*** Entries provided

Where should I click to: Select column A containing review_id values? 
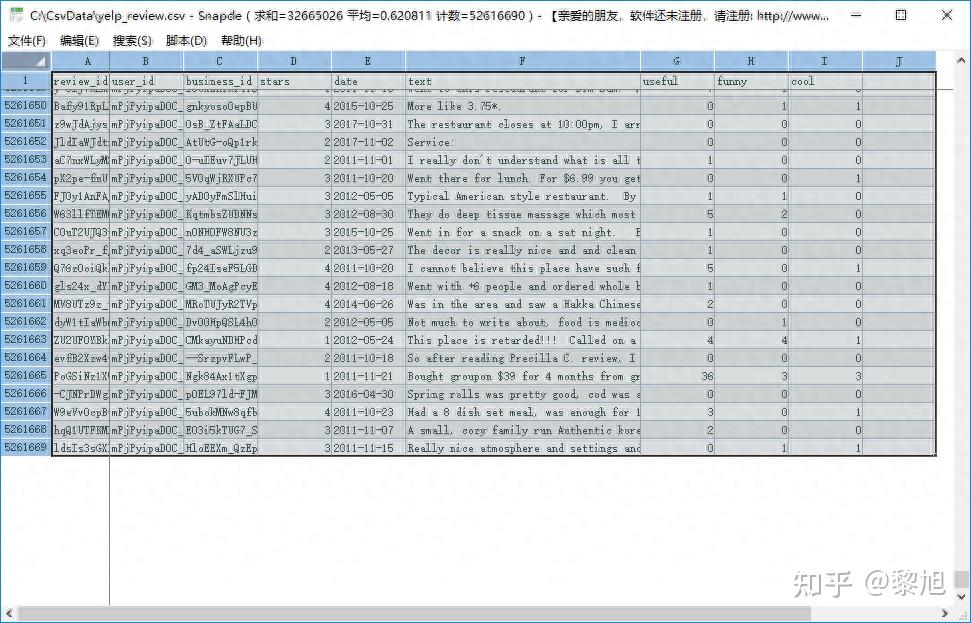coord(85,60)
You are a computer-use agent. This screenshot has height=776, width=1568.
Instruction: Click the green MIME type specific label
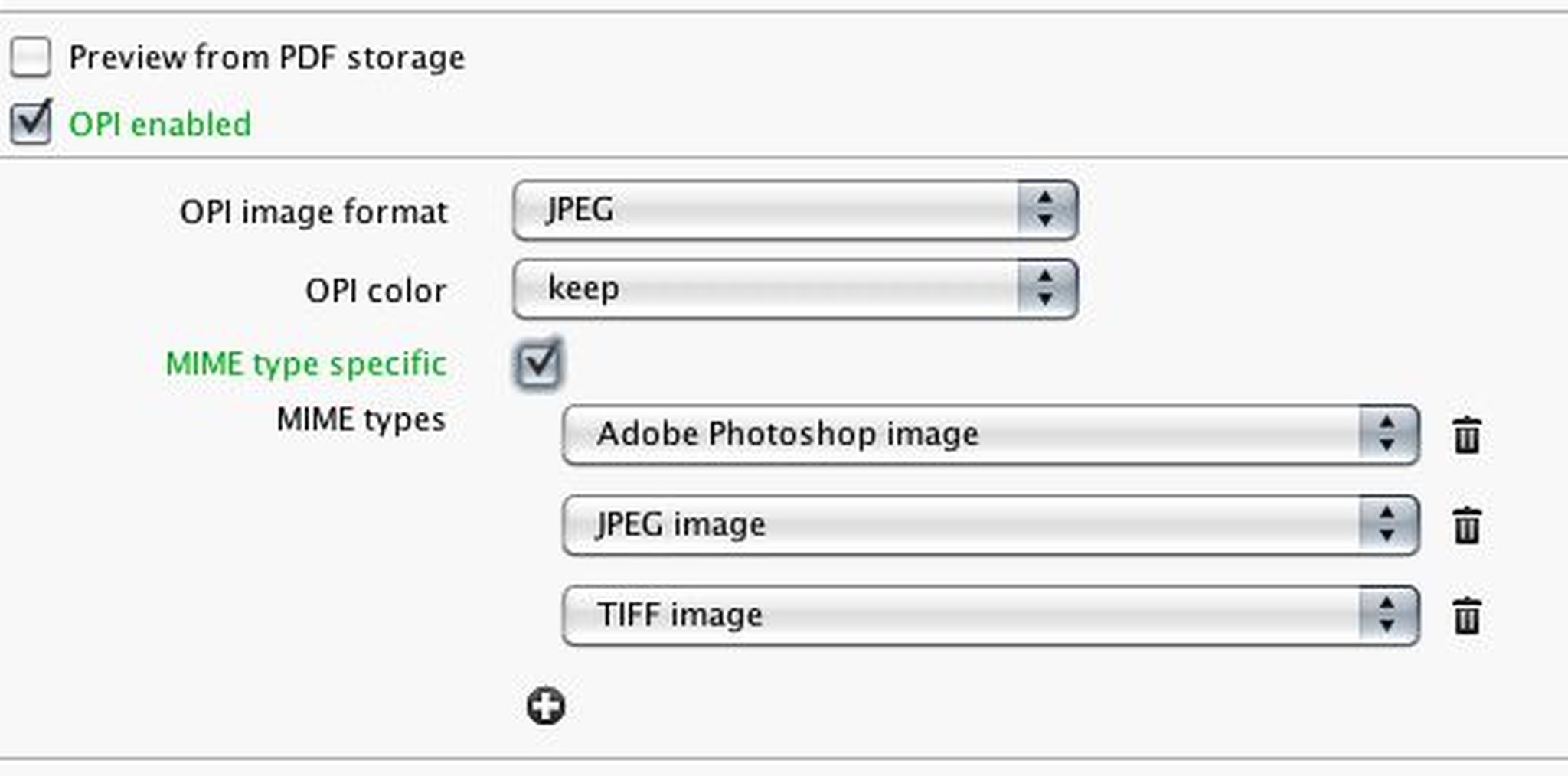coord(306,364)
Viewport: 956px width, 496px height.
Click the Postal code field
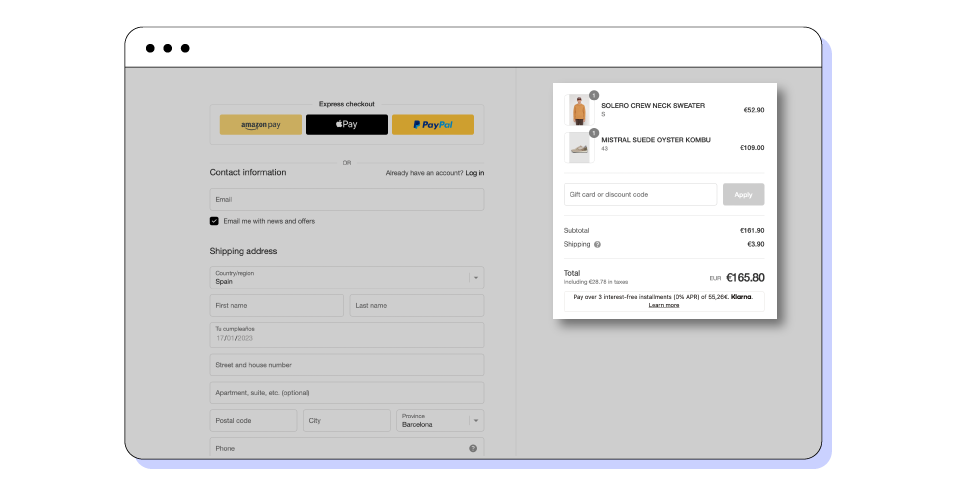click(x=253, y=421)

******

- Exercise description: Spot every line in the entries that includes the word "width", and copy each one out.

- Expected answer:
You are a computer-use agent. This screenshot has height=776, width=1568.
Viewport: 956px width, 496px height.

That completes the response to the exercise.